• _Set task 1_: In the news excerpt about the GenX subpoena, how many workers does Chemours employ at its Bladen County plant?

• _Page_:

################

The North Carolina Department of Environmental Quality received a subpoena last week from U.S. attorneys seeking records involving discharge of the unregulated chemical GenX into the Cape Fear River. The river is the main source of the water utility serving about 200,000 people in and around Wilmington, about 100 miles (160 kilometers) downstream of the Chemours plant near Fayetteville.
The state environmental agency said it would turn over documents dating back to 2011 within three weeks to a grand jury reviewing evidence in Wilmington.
Chemours employs nearly 1,000 workers at its Bladen County plant.
"We continue to work closely with local, state and federal officials to determine the appropriate next steps," the chemical company's spokesman Gary Cambre wrote in an email.
The subpoena demanded records including "all documents purporting to authorize Chemours to discharge GenX, GenX byproducts or other fluorinated chemicals into navigable waters of the United States."
Fluorinated chemicals are used to add strength and durability to a variety of products from textiles to Teflon and police body armor. They include the chemical PFOA, a suspected carcinogen that GenX was developed to replace.

################

• _Task inputs_:
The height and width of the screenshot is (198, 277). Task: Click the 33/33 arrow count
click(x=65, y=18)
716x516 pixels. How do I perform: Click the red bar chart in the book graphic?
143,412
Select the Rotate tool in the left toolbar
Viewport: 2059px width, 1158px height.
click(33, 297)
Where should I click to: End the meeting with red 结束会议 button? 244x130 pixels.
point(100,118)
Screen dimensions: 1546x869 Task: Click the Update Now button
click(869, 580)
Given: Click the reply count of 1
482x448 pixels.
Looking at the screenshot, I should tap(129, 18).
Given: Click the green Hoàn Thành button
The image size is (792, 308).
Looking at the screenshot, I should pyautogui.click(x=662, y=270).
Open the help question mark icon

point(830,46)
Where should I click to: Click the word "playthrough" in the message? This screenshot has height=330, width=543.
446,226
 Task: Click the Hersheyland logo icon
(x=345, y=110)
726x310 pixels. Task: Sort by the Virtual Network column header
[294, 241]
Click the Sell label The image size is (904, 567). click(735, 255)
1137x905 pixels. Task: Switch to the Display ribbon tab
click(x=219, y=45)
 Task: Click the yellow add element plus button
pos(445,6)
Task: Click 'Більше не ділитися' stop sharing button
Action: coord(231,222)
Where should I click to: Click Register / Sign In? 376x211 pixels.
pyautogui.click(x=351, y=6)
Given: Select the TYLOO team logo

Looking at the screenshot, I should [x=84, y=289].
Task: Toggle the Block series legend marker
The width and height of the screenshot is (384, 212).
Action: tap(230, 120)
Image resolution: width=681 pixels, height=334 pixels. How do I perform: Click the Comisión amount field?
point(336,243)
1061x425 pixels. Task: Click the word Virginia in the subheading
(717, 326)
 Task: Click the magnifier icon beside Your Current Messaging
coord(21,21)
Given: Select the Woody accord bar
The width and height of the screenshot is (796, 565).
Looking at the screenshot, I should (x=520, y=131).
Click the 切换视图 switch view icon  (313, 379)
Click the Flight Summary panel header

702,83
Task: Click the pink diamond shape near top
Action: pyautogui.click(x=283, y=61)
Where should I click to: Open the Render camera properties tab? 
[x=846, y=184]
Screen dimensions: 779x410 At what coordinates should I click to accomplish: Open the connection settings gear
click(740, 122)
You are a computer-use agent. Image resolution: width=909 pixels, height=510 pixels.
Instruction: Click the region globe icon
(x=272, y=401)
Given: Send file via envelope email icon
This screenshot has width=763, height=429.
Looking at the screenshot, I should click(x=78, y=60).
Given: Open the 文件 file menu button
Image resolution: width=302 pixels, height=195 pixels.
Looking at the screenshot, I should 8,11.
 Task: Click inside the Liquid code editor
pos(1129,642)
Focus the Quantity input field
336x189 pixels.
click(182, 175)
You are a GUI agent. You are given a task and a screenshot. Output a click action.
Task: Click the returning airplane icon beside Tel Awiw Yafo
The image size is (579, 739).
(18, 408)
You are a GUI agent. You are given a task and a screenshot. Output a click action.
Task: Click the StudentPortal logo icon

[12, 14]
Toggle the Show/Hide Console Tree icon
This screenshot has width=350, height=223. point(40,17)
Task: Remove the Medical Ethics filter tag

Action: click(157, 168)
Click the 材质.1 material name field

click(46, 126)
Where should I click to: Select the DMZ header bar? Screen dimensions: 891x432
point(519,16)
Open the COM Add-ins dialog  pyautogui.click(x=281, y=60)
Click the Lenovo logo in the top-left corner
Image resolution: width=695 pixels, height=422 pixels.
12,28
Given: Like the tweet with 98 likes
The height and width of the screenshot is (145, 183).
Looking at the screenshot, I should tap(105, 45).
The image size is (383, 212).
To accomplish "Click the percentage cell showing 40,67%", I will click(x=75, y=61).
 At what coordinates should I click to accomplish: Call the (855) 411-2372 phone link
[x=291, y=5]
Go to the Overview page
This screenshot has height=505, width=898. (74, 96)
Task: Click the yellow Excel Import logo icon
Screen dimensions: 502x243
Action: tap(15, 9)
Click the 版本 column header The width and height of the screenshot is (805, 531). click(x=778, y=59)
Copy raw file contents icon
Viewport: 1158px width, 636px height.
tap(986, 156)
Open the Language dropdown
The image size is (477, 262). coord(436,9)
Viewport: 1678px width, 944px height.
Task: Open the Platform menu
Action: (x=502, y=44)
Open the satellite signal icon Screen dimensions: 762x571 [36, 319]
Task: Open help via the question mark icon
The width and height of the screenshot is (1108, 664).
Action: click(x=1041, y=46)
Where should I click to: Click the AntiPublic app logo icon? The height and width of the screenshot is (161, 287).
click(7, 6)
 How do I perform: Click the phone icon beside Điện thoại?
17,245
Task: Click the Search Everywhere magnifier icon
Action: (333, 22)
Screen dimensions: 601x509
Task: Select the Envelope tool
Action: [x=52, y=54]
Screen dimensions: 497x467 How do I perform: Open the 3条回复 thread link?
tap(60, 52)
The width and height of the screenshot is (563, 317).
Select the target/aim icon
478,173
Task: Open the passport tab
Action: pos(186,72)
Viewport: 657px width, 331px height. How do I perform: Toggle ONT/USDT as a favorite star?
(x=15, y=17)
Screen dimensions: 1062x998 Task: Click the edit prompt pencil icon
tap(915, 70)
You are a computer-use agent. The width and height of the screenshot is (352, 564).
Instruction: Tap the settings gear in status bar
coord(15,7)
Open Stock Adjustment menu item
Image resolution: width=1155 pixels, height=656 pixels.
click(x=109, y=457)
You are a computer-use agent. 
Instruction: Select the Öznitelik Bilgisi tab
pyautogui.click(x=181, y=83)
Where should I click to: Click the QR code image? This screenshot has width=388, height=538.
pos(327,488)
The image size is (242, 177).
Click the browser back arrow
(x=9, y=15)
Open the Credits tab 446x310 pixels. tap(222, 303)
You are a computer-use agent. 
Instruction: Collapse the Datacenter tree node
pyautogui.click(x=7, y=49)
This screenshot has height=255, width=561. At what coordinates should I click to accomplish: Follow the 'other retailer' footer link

################

• _Set task 2_: Copy the entries word for word, from the first entry through the line containing "click(33, 297)", including that line.

• _Written response 1_: Nearly 1,000 workers.

• _Written response 2_:
The height and width of the screenshot is (198, 277). Task: Click the 33/33 arrow count
click(x=65, y=18)
716x516 pixels. How do I perform: Click the red bar chart in the book graphic?
143,412
Select the Rotate tool in the left toolbar
Viewport: 2059px width, 1158px height.
click(33, 297)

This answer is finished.